Extracted entries -
%%
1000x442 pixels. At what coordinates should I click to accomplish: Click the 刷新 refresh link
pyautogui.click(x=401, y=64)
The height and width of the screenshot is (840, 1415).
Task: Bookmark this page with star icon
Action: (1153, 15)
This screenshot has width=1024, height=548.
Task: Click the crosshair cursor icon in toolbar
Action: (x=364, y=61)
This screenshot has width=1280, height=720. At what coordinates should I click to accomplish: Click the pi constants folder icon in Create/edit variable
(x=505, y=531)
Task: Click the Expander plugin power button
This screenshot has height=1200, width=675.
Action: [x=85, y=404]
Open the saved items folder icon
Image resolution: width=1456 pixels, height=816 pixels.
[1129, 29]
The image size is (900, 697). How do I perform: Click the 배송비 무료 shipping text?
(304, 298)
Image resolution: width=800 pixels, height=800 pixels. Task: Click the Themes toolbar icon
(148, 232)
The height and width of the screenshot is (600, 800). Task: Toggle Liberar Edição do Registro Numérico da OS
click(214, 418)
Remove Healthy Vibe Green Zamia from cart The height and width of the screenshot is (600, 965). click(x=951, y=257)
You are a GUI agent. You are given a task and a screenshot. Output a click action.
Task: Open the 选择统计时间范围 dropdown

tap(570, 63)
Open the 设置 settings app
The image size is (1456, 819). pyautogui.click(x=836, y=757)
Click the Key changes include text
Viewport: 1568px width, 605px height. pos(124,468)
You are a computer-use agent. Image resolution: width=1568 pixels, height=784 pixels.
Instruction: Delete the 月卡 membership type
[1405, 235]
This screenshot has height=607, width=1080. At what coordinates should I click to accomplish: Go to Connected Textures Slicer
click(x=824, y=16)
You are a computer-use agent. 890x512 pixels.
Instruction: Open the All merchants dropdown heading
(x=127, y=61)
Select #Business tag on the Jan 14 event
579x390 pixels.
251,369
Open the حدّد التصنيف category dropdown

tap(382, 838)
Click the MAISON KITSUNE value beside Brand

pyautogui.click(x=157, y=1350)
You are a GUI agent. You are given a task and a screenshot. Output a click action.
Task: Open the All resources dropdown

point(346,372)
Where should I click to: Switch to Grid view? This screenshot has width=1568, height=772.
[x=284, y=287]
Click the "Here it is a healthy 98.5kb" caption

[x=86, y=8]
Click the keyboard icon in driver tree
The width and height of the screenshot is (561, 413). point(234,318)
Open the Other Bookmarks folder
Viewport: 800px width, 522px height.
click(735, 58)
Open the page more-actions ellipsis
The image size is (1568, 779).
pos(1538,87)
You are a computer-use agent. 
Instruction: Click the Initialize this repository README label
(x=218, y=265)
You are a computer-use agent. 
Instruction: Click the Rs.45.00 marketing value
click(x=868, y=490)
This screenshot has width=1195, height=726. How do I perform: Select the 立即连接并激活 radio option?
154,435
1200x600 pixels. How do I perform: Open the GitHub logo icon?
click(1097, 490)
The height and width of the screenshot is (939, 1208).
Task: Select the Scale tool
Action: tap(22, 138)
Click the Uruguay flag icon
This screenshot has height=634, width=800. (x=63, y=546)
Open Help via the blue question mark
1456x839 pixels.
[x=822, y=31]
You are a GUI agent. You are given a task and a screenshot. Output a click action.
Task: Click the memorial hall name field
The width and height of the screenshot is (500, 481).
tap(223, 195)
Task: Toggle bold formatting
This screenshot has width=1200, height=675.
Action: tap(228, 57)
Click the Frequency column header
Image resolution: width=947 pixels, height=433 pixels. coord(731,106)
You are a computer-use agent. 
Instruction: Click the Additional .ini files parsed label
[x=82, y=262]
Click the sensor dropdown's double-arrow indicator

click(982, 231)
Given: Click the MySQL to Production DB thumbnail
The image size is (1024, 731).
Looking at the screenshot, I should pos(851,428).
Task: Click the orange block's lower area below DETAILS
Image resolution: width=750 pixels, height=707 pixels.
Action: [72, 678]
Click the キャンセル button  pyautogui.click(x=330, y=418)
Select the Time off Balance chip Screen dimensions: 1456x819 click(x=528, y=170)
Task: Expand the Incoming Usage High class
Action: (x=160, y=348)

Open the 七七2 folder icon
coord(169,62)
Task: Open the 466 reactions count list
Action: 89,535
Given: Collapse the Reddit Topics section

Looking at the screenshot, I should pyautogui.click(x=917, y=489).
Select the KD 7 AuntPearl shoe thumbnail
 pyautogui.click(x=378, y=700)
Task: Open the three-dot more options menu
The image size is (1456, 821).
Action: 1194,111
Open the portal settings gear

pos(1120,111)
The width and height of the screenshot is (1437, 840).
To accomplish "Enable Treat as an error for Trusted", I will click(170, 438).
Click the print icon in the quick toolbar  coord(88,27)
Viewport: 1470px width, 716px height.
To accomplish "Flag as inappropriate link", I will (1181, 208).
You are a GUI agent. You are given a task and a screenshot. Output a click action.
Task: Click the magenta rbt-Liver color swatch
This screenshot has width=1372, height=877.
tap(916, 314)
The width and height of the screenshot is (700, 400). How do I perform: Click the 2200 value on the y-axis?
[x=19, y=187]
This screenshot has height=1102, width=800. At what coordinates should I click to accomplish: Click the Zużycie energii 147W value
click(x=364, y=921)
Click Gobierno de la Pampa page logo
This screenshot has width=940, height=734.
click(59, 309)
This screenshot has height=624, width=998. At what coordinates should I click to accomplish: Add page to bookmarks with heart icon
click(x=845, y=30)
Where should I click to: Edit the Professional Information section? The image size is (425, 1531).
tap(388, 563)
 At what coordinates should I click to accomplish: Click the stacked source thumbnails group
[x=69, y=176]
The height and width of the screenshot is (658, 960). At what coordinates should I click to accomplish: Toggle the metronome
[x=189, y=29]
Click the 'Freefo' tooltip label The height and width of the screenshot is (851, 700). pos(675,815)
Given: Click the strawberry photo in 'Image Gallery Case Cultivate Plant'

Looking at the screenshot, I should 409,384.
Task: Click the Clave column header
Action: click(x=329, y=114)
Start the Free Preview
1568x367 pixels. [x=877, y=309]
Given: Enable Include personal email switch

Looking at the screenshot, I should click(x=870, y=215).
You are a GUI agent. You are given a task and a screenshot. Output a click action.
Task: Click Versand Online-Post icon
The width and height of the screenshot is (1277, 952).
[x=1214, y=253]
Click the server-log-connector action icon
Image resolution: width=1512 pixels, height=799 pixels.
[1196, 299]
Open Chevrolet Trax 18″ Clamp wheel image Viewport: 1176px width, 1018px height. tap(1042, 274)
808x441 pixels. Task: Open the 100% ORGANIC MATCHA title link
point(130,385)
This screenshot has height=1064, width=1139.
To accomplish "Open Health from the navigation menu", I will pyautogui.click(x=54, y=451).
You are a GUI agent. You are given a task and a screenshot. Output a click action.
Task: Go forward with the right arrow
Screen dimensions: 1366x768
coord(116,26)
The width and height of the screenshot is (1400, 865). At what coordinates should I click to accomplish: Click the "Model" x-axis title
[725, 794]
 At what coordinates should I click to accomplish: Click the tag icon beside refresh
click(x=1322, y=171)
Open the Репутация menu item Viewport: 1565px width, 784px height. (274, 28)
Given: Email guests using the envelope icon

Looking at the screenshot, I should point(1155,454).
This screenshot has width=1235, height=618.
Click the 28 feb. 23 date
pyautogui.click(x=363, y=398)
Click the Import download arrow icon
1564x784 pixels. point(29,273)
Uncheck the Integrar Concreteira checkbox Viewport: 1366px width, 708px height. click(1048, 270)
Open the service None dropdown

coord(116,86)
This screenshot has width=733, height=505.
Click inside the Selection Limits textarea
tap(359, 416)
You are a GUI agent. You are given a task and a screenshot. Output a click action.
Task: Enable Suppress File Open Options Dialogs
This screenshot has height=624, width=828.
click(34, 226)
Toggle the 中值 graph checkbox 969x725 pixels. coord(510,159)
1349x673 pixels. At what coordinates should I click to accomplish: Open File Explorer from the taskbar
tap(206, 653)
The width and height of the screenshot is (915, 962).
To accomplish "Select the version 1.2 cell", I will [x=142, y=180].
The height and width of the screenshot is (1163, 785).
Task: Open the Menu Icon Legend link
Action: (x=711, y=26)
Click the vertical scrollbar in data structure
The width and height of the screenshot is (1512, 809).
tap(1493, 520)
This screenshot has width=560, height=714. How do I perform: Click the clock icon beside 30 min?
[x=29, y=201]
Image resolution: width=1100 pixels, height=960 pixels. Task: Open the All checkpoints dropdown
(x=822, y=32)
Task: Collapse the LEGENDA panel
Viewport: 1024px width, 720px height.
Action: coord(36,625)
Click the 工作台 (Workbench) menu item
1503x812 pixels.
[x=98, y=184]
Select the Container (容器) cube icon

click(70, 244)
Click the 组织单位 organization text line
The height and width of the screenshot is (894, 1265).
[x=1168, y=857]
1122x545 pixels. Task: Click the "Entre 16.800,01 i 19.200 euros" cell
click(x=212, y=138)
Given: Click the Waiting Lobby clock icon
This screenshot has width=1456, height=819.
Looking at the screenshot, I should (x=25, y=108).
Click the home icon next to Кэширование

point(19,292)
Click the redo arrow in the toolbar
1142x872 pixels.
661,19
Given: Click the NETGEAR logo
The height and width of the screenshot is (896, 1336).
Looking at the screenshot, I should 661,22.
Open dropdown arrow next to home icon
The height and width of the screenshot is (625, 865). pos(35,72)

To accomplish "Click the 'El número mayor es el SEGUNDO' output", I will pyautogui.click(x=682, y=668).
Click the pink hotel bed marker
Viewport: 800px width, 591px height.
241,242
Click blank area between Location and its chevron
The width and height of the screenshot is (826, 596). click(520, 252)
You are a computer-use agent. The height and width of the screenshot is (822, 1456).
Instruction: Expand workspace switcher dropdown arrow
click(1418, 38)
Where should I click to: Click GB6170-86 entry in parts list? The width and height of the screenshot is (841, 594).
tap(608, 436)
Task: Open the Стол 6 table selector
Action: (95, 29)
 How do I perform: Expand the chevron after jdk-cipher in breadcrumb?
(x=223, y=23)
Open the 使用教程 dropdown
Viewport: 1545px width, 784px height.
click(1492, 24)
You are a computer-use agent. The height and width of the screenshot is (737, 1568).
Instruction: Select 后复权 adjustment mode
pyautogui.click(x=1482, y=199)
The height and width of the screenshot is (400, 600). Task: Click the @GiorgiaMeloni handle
%%
Given problem - Return every line of the entries above that contains the string "pyautogui".

Exercise solution -
pyautogui.click(x=401, y=64)
The image size is (1456, 819). pyautogui.click(x=836, y=757)
pyautogui.click(x=157, y=1350)
Click the キャンセル button  pyautogui.click(x=330, y=418)
Looking at the screenshot, I should pyautogui.click(x=917, y=489).
 pyautogui.click(x=378, y=700)
To accomplish "Open Health from the navigation menu", I will pyautogui.click(x=54, y=451).
pyautogui.click(x=363, y=398)
To accomplish "Click the 'El número mayor es el SEGUNDO' output", I will pyautogui.click(x=682, y=668).
pyautogui.click(x=1482, y=199)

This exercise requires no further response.